J. Quinn Thornton was one of the early Oregon pioneers. He came to Oregon with the immigration of 1846. At the meeting of the Oregon Pioneer Association in 1875, he furnished to that Association a history of the Provisional Government of Oregon. In this history, speaking of Dr. John McLoughlin, Thornton said:[75] "The late Dr. John McLoughlin resided at Fort Vancouver, and he was Chief Factor of the Hudson's Bay Company west of the Rocky Mountains.
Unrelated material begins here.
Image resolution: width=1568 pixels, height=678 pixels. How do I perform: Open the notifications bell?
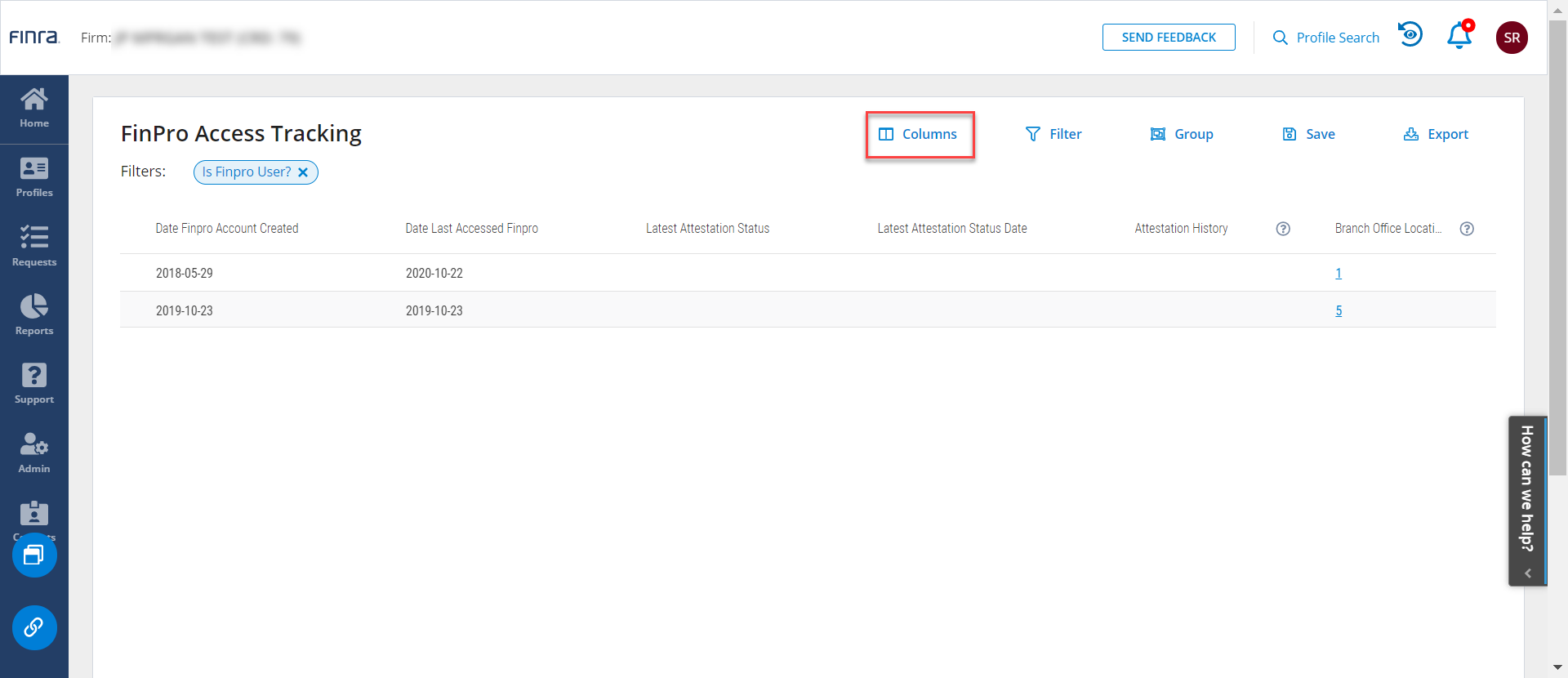point(1459,37)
He was a great man, upon whom God had stamped a grandeur of character which few men possess and a nobility which the patent of no earthly sovereign can confer.... As a Christian, he was a devout Roman Catholic, yet, nevertheless, catholic in the largest sense of that word.... He was a man of great goodness of heart, too wise to do a really foolish thing, too noble and magnanimous to condescend to meanness, and too forgiving to cherish resentments. The writer, during the last years of Dr. McLoughlin's life, being his professional adviser, had an opportunity such as no other man had, save his confessor, of learning and studying him; and as a result of the impressions, which daily intercourse of either a social or business nature made upon the writer's mind, he hesitates not to say, that old, white-headed John McLoughlin, when compared with other persons who have figured in the early history of Oregon, is in sublimity of character, a Mount Hood towering above the foot hills into the regions of eternal snow and sunshine."

Col. J. K. Kelly was Lieutenant-Colonel of the First Regiment of Oregon Mounted Volunteers in the Yakima Indian War of 1855. He was afterwards a United States Senator from Oregon, and Chief Justice of the Oregon State Supreme Court. In his address to the Oregon Pioneer Association in 1882, speaking of Dr. McLoughlin, Col. Kelly said:[76] "Just and generous as that law [Oregon Donation Land Law] was to the people of Oregon, yet there was one blot upon it. I refer to the provisions contained in the 11th section of the act by which the donation claim of Dr. John McLoughlin, known as the Oregon City claim, was taken from him and placed at the disposal of the Legislative Assembly to be sold and the proceeds applied to the endowment of an university. It was an act of injustice to one of the best friends and greatest benefactors which the early immigrants ever had. I do not propose to speak of the many estimable and noble qualities of Dr. McLoughlin here. They have been dwelt upon by others who have heretofore addressed the Pioneer Association, and especially by Mr. Rees in 1879. I concur in everything he said in praise of Dr. McLoughlin.